Selon une étude, la restauration à table a perdu 68% de son chiffre d’affaires sur les sept premiers mois de l’année.

Le marché de la restauration commerciale, « considérablement » affecté par la crise sanitaire, a connu une activité « en dents de scie » et vu son chiffres d’affaires quasiment divisé par deux sur les sept premiers mois de l’année, comparé à 2019, selon une étude de NPD Group. De janvier à juillet, par rapport à l’activité d’avant-Covid 19, le chiffre d’affaires a reculé de 45% et la fréquentation de 39%, indique le spécialiste des études de marché dans un point sur l’activité d’un secteur qui en 2019, représentait 57 milliards d’euros en France.

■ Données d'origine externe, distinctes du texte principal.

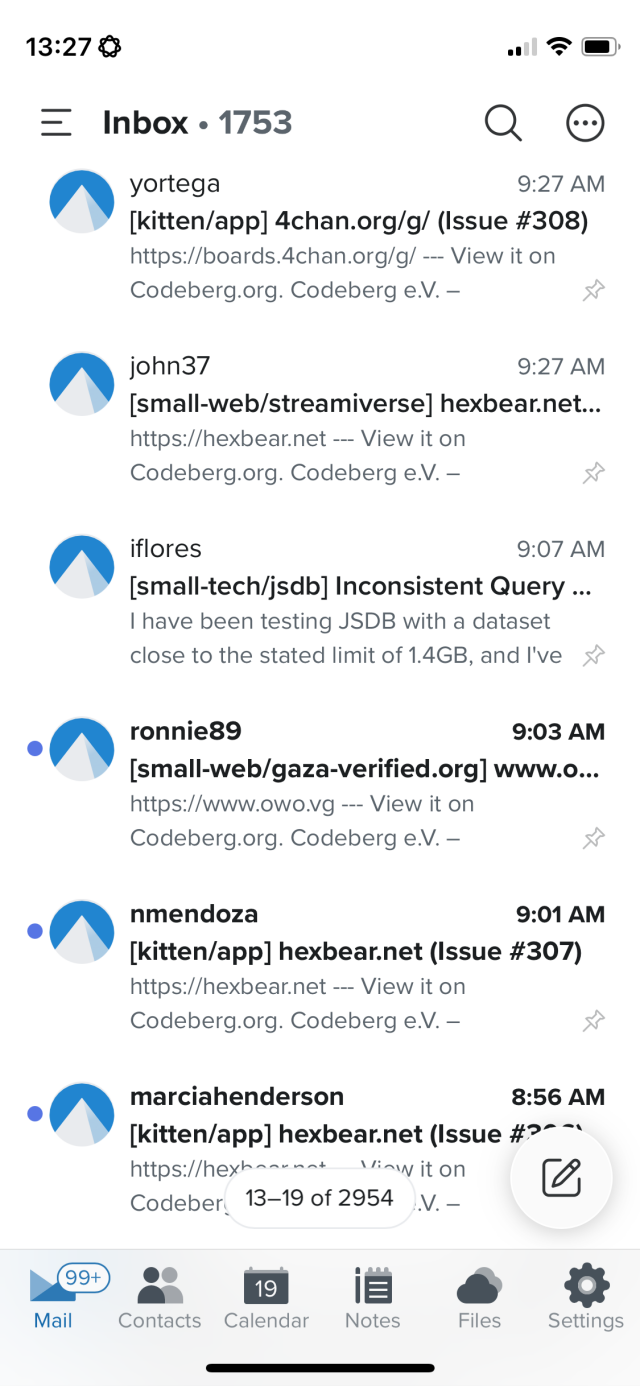The image size is (640, 1386).
Task: Open the search icon in the top bar
Action: click(x=503, y=122)
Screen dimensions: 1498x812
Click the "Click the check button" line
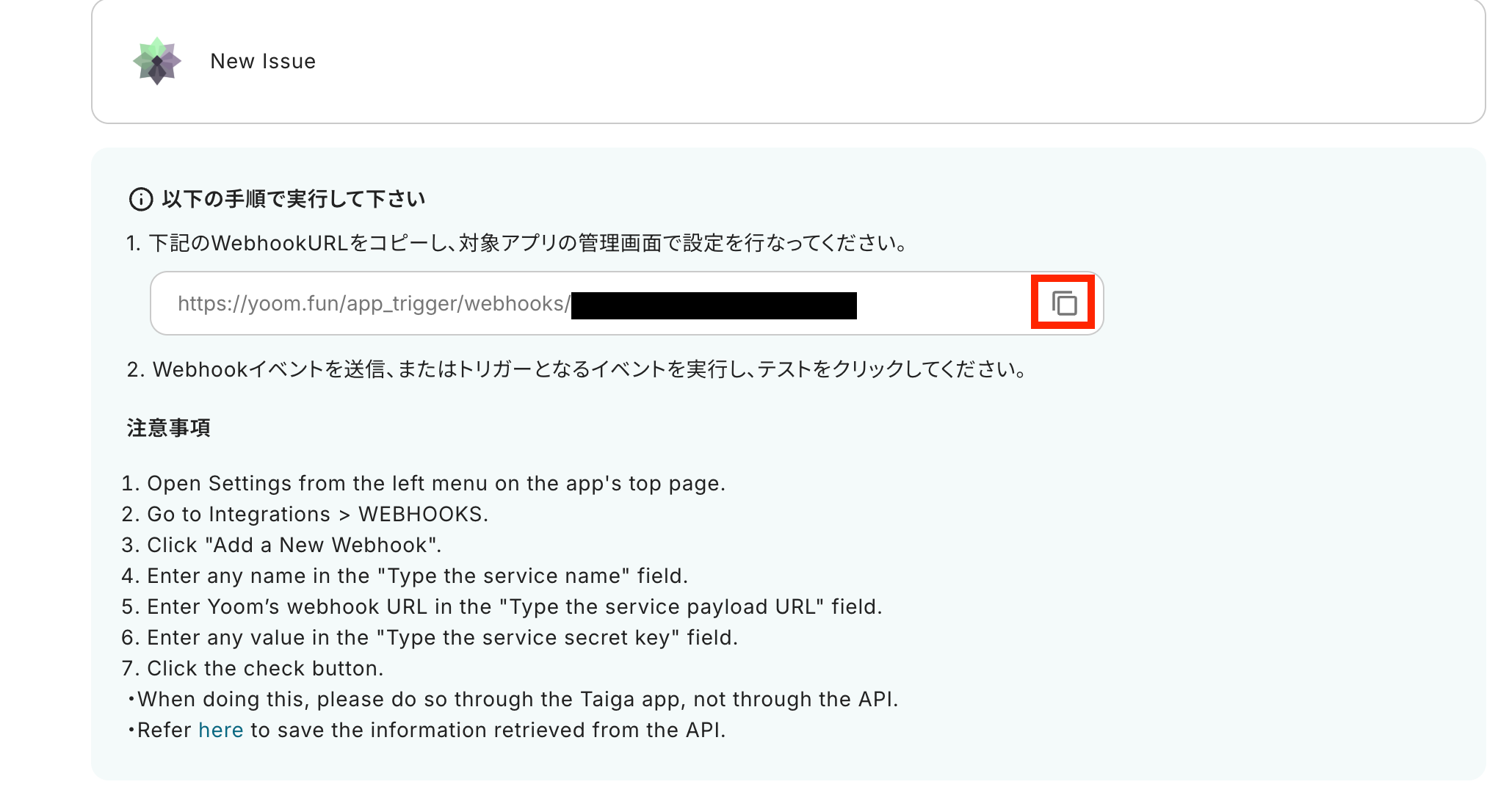pos(253,668)
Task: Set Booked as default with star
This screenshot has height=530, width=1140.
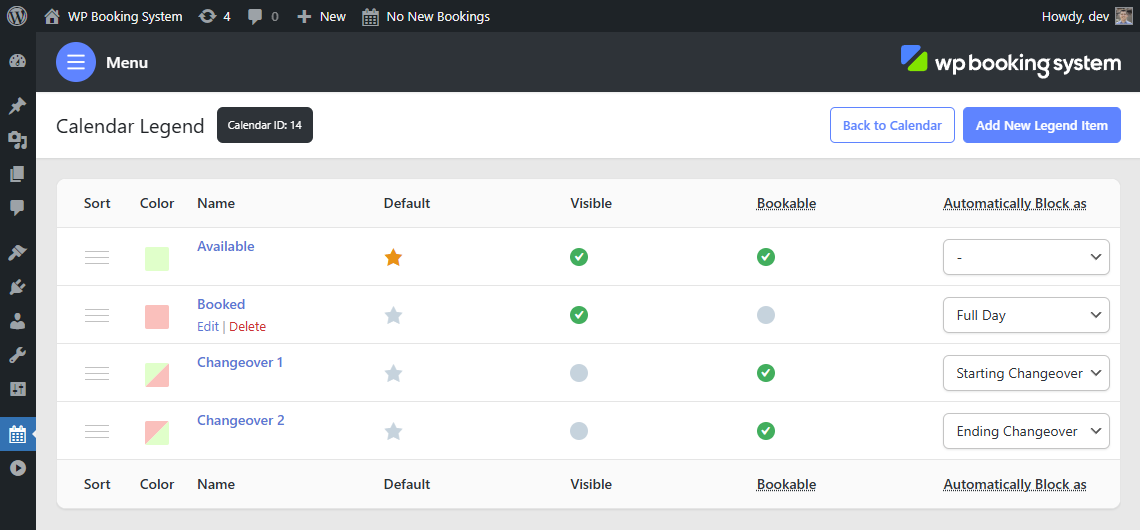Action: coord(393,315)
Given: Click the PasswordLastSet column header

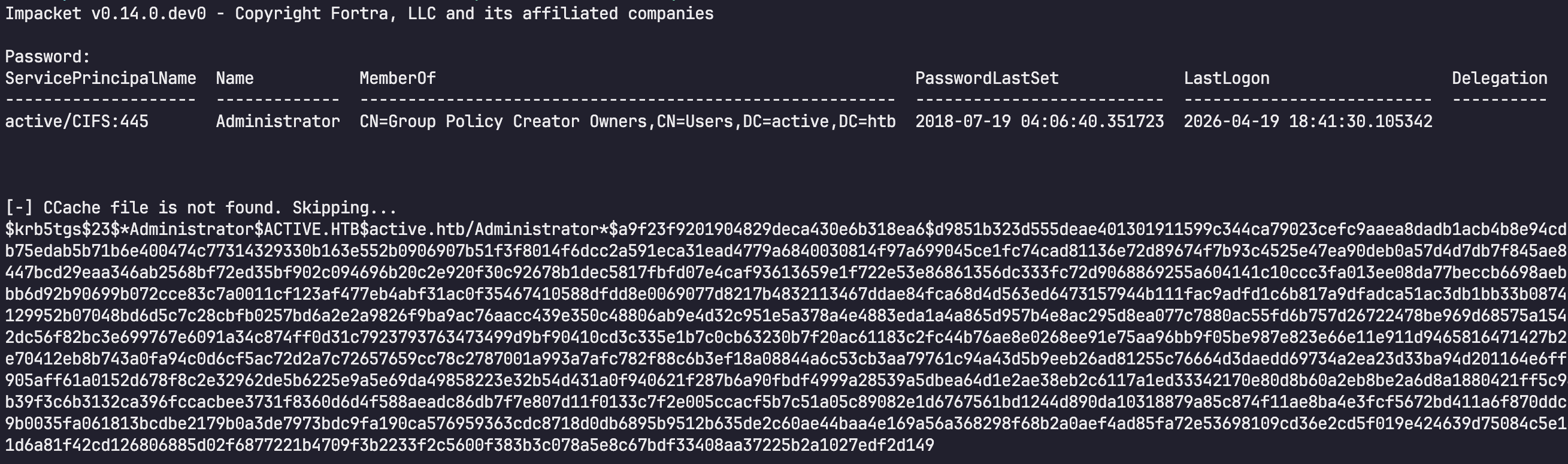Looking at the screenshot, I should 986,79.
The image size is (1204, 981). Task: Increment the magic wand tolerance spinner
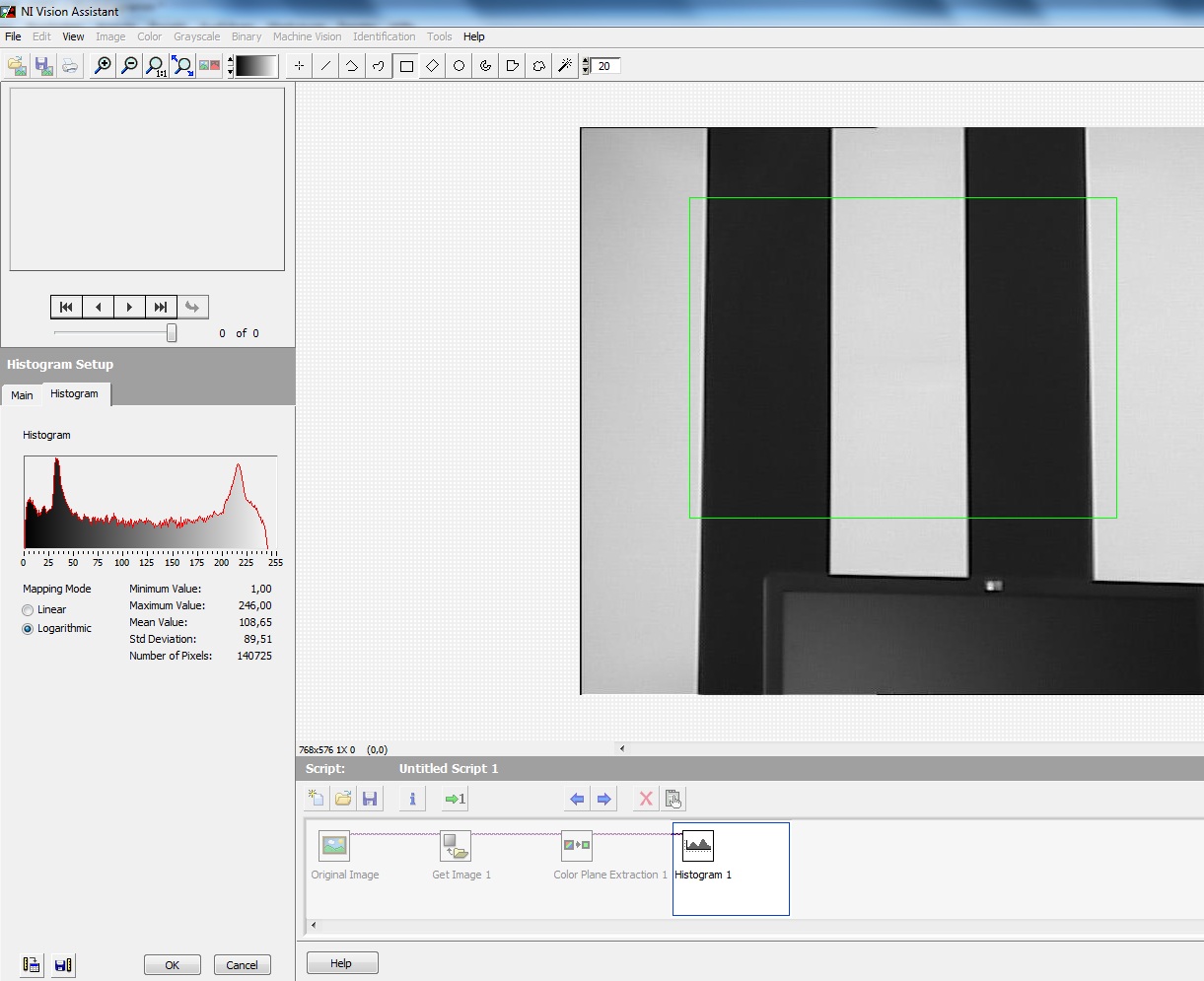pyautogui.click(x=586, y=62)
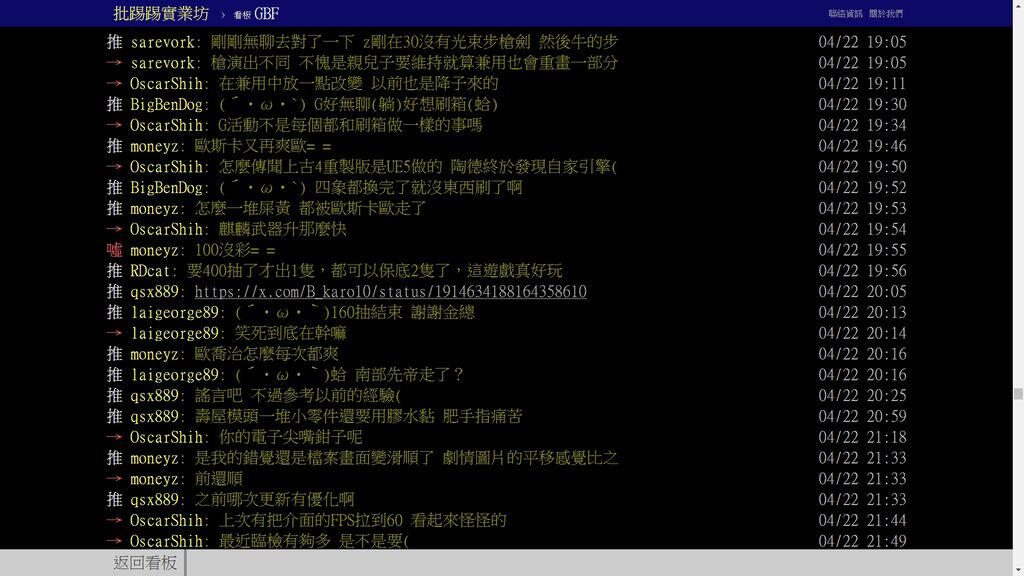
Task: Go to the 關於我們 page
Action: pyautogui.click(x=885, y=14)
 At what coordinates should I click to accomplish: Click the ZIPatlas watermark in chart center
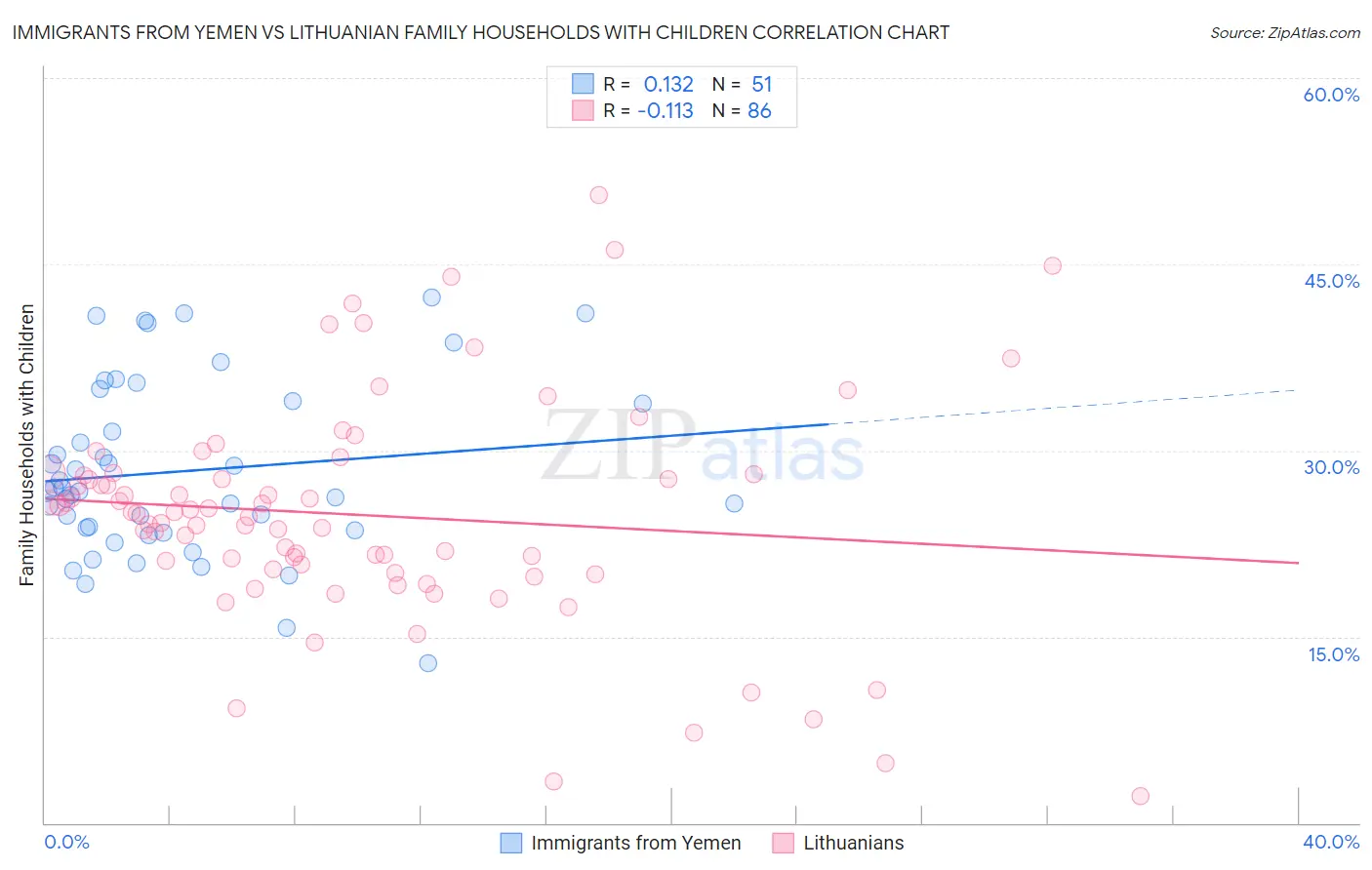[x=703, y=447]
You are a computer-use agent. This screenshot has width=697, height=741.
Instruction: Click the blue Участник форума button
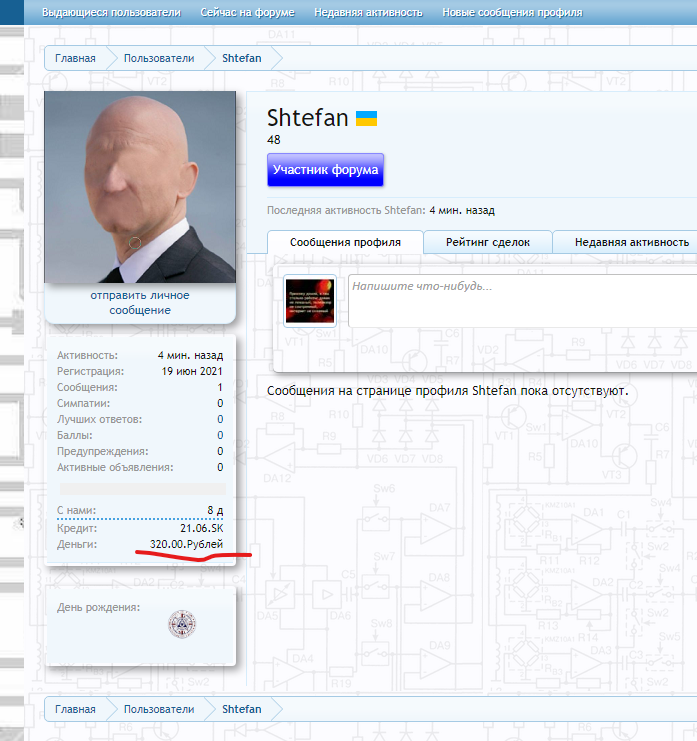325,170

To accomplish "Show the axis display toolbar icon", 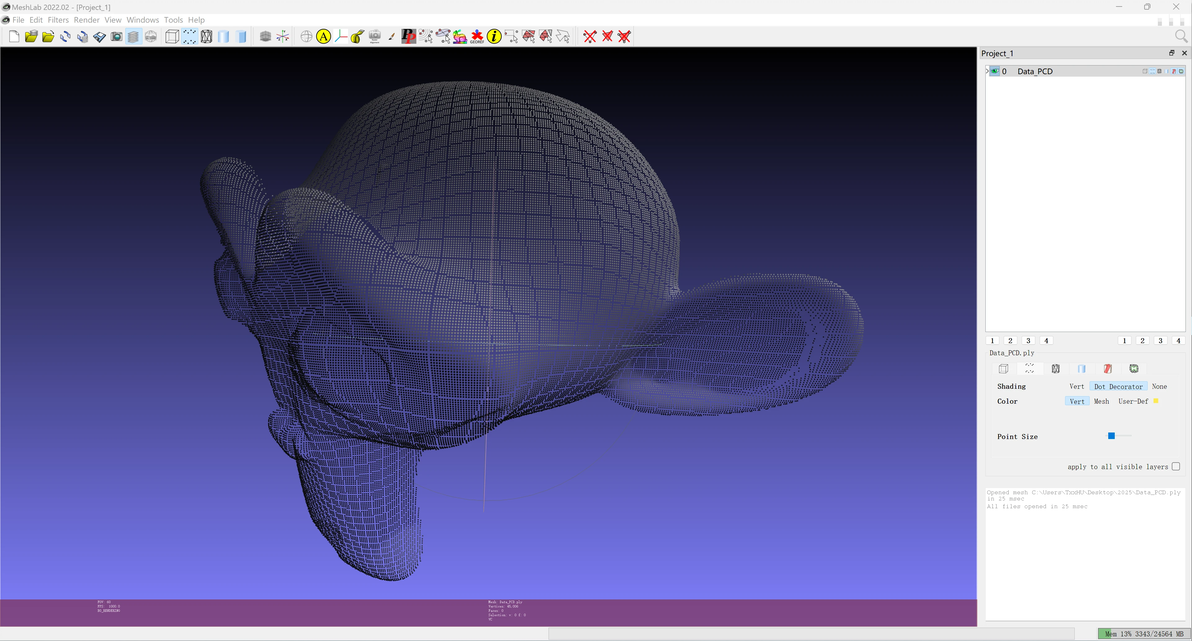I will tap(283, 37).
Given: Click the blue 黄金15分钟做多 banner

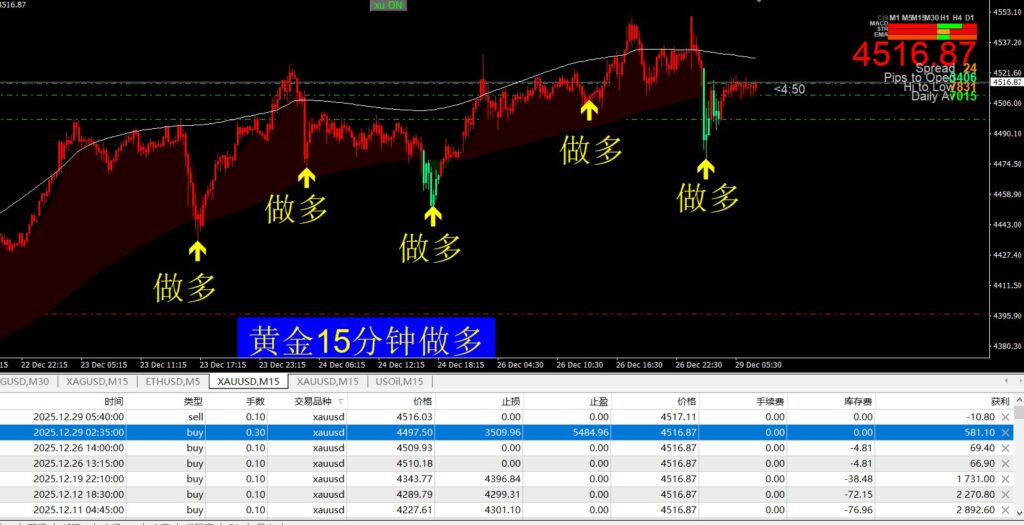Looking at the screenshot, I should coord(366,340).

La restauration commerciale « hors domicile » regroupe le service à table (cafés, bars, brasseries, cafétérias), la restauration rapide (fastfoods, ventes à emporter/livrées, sandwicheries, boulangeries, traiteurs), la restauration dans les transports et lieux de loisirs (musées), les entreprises et les distributeurs automatiques. C’est la restauration à table qui a le plus souffert: avec « cinq mois de fermeture dus au Covid-19: elle a perdu les deux tiers de son chiffre d’affaires, soit -68% » à fin juillet, contre « -17% pour la restauration rapide », explique Maria Bertoch, experte du secteur pour NPD Group.

+75% pour le drive

La restauration rapide – en particulier les fast-foods spécialisés dans le burger, les boulangeries et les pizzas livrées – a pu, elle, limiter ses pertes « en misant notamment sur la vente à emporter et la livraison », tandis que « des chaînes ont continué à ouvrir des points de vente malgré la crise ». « Covid oblige, tout le marché de la restauration hors domicile s’est mis à l’heure nomade: sur les sept mois de référence, la livraison a doublé en visites tandis que le ‘drive’ progressait de 75% », commente Maria Bertoch.

NPD Group table sur un « retour à la normale d’ici deux ans »: en 2022 « le marché global reprendra sa croissance », avec une hausse de chiffre d’affaires de 21% comparé à 2021, anticipe le spécialiste des études de marché, tandis que le niveau de 2019 devrait être retrouvé en 2023.